### Job 1
Rewrite the A.B.C. company history from "Being a reservist, Ronald" up to and including "title of Captain.", putting "Second Lieutenant" in place of "Lieutenant".
### Job 2
According to the A.B.C. company history, why was the Hersham site needed sooner than expected? Answer in one to three sentences.

### Source document
---

007 1915ABCAuxiliaryEngine

First World War auxiliary engine of 250cc, 1915

These bikes were sold in some numbers, and soon appeared in sporting events, acquitting themselves quite reasonably, having a respectably high performance and vivid acceleration. In the Scottish Speed Championships, T. C. M. Bellairs won his heat and came third in the final on his machine nicknamed the "Pirate", and at the Oxford v. Cambridge Brooklands meeting in September, E. H. Lees won the first and third races. With successful competition and the usual and enthusiastic Press coverage, A.B.C. had to think of moving to larger premises to fulfil all their orders, and agreed to purchase the old Faulkner’s Foundry site in Hersham near Walton-on-Thames. However, this site was required sooner than expected since Brooklands was taken over as a military flying ground in August, 1914, and A.B.C.s lost all their workshops and equipment into the bargain. Once installed in the new and hurriedly constructed factory, the company were asked by the Government to concentrate on experimental work in the aero-engine field, and in particular on an electrically-controlled aerial torpedo. 

Being a reservist, Ronald Charteris was called up into the Royal Flying Corps with the rank of Lieutenant and was absent from much of the company business for several months.  By the time he was able to return in 1915 to a company making auxiliary engines for War Office contracts, he had the title of Captain.

---

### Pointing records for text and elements

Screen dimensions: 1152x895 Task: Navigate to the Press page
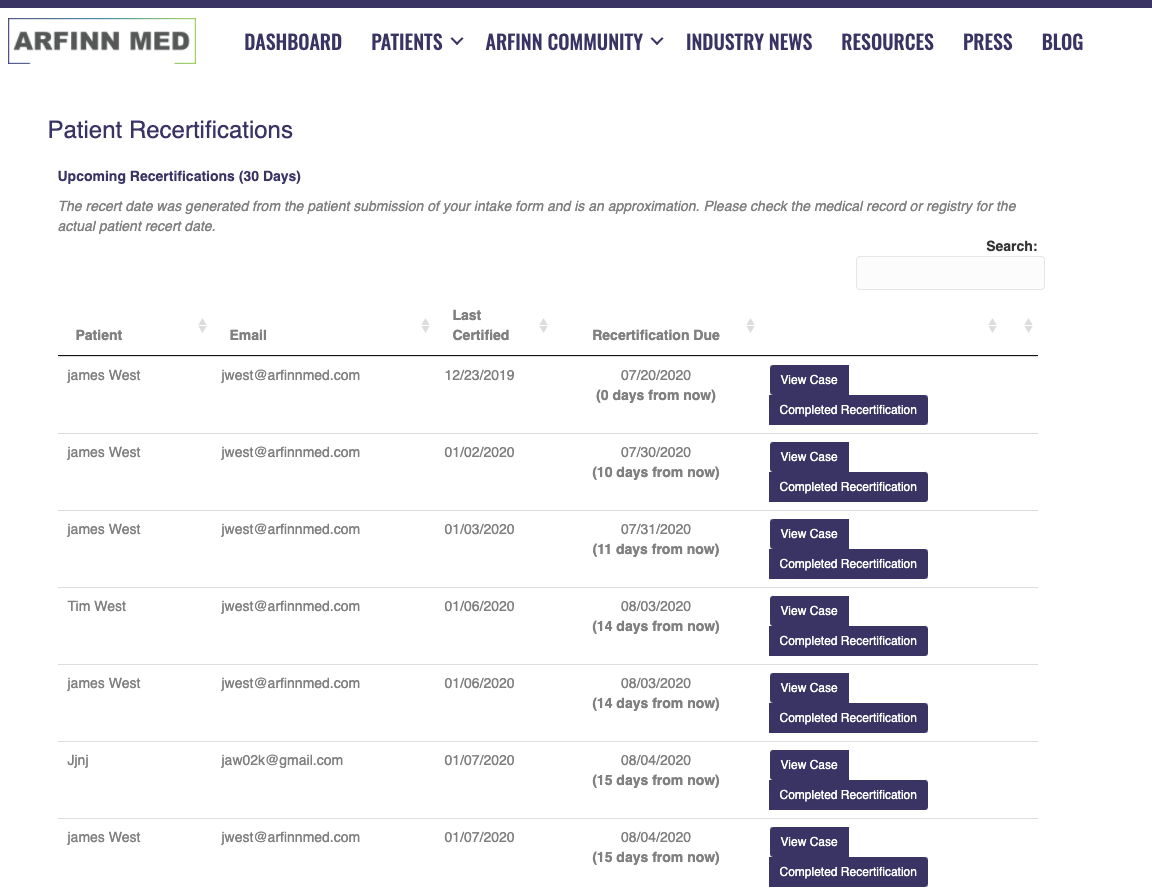(x=987, y=42)
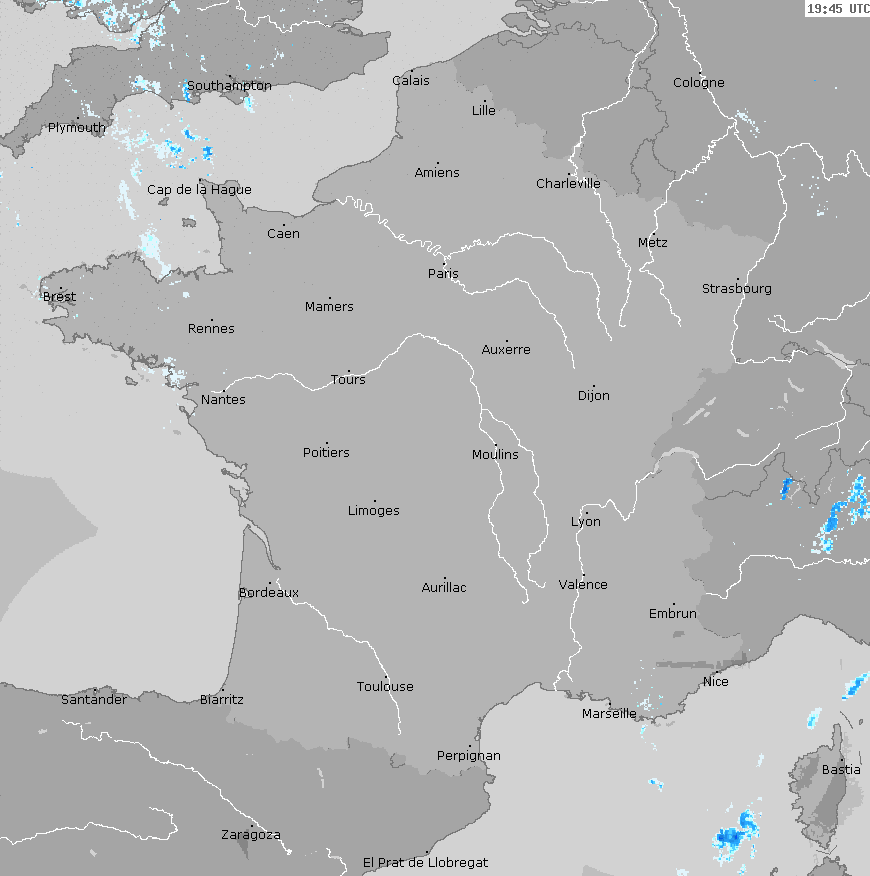Select the Marseille label on the map
Image resolution: width=870 pixels, height=876 pixels.
[x=608, y=713]
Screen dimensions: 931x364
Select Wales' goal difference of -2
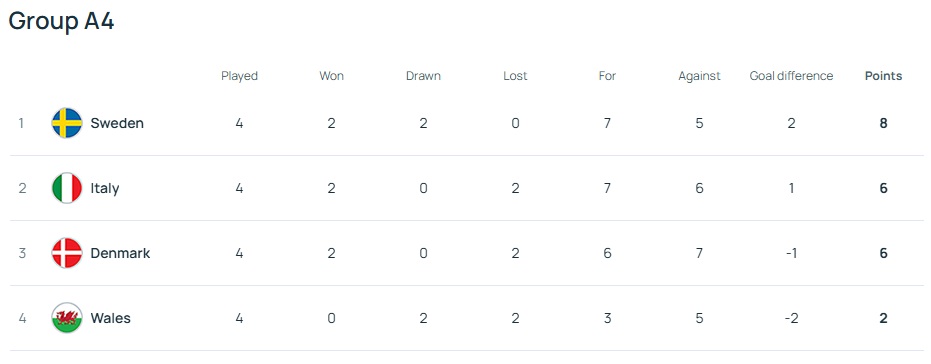point(791,318)
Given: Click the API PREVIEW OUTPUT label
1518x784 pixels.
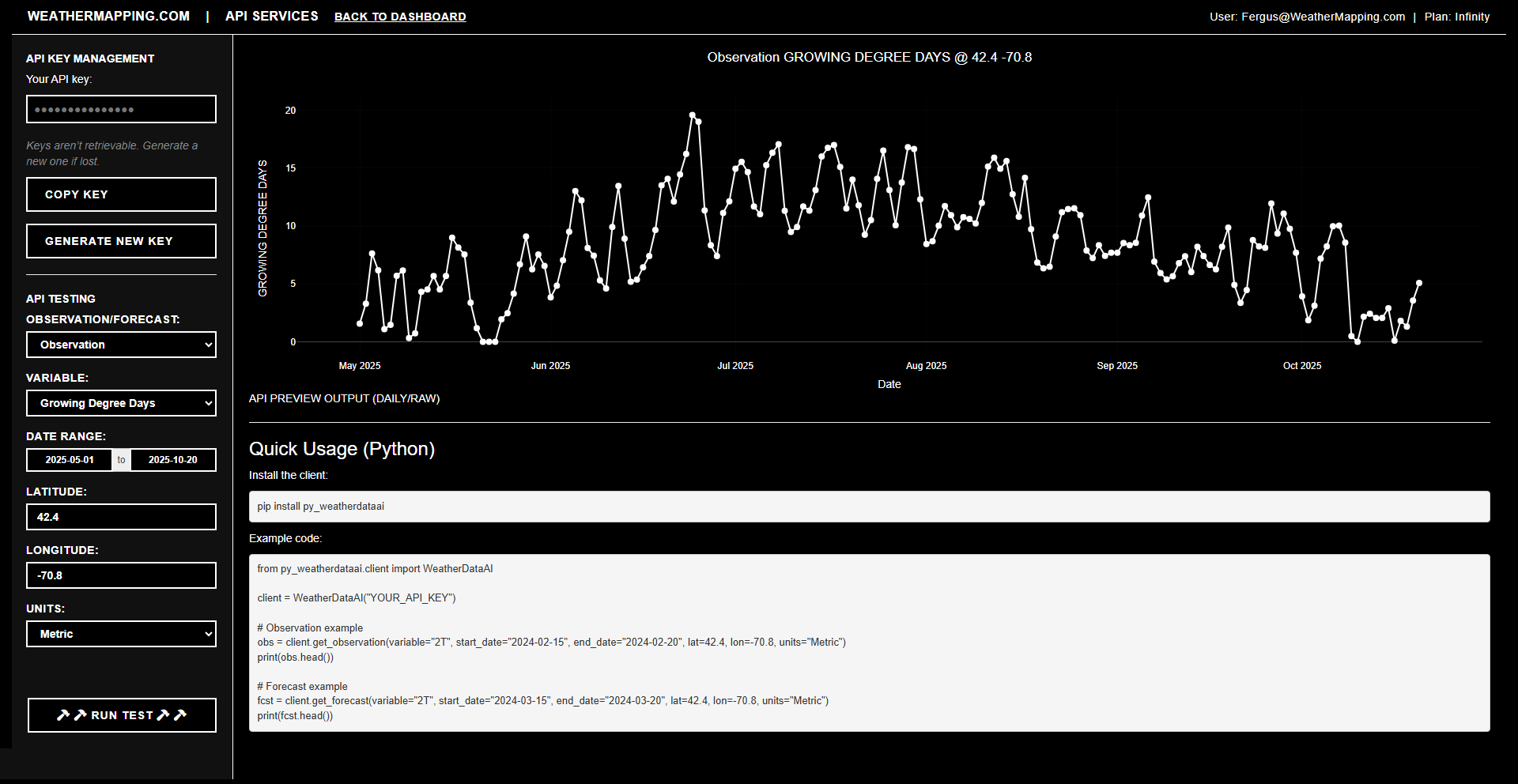Looking at the screenshot, I should tap(344, 398).
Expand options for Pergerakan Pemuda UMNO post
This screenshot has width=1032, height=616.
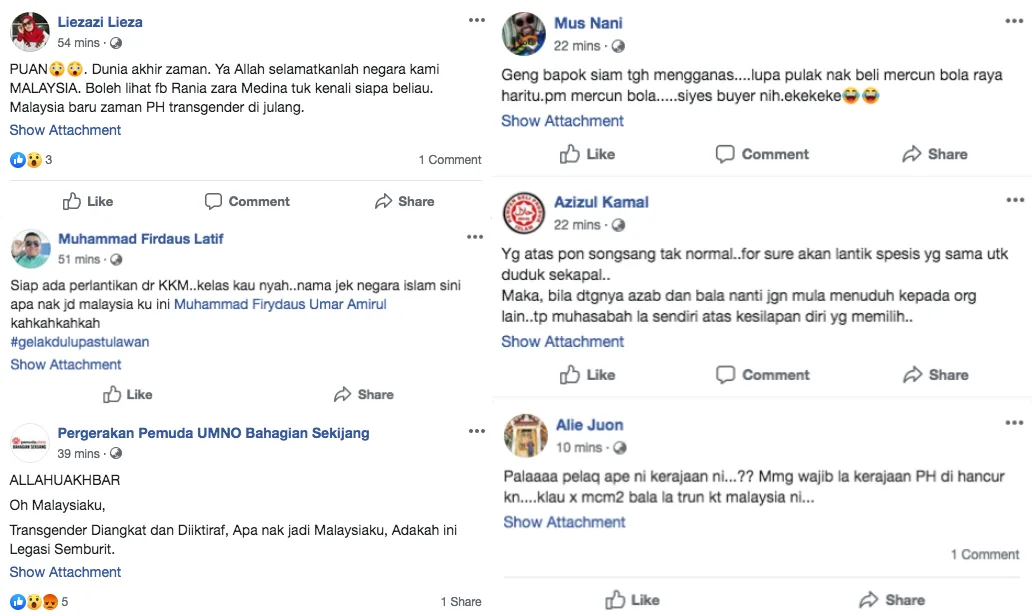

---

### Answer 1
Being a reservist, Ronald Charteris was called up into the Royal Flying Corps with the rank of Second Lieutenant and was absent from much of the company business for several months.  By the time he was able to return in 1915 to a company making auxiliary engines for War Office contracts, he had the title of Captain.

### Answer 2
Brooklands was taken over as a military flying ground in August 1914, and A.B.C. lost all its workshops and equipment there as well.